Task instructions
With the pictures left aside, write out the entries that follow exactly.

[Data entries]
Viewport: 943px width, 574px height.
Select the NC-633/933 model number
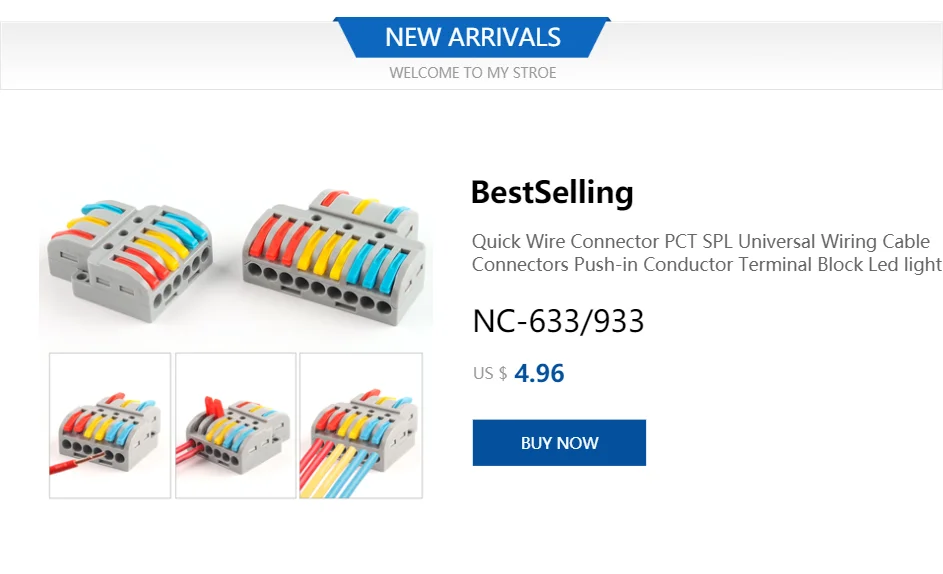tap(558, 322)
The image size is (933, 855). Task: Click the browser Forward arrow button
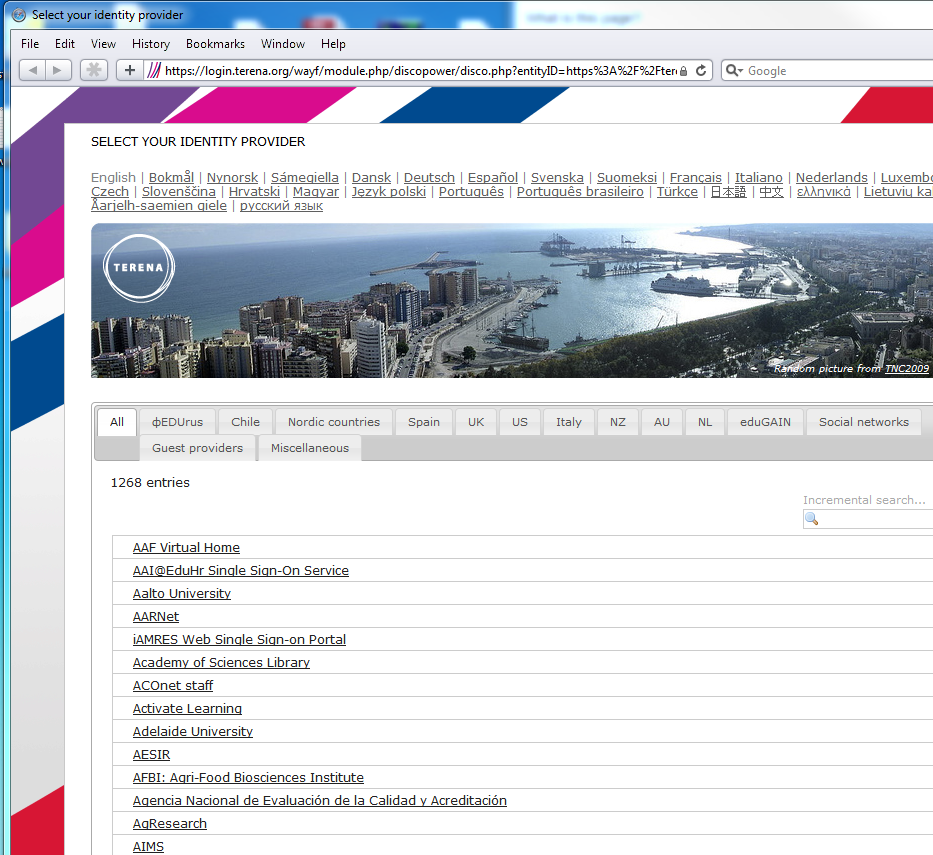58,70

Response area
Viewport: 943px width, 574px height.
Select the NC-633/933 model number
tap(558, 322)
The image size is (933, 855). Task: Click the browser Forward arrow button
58,70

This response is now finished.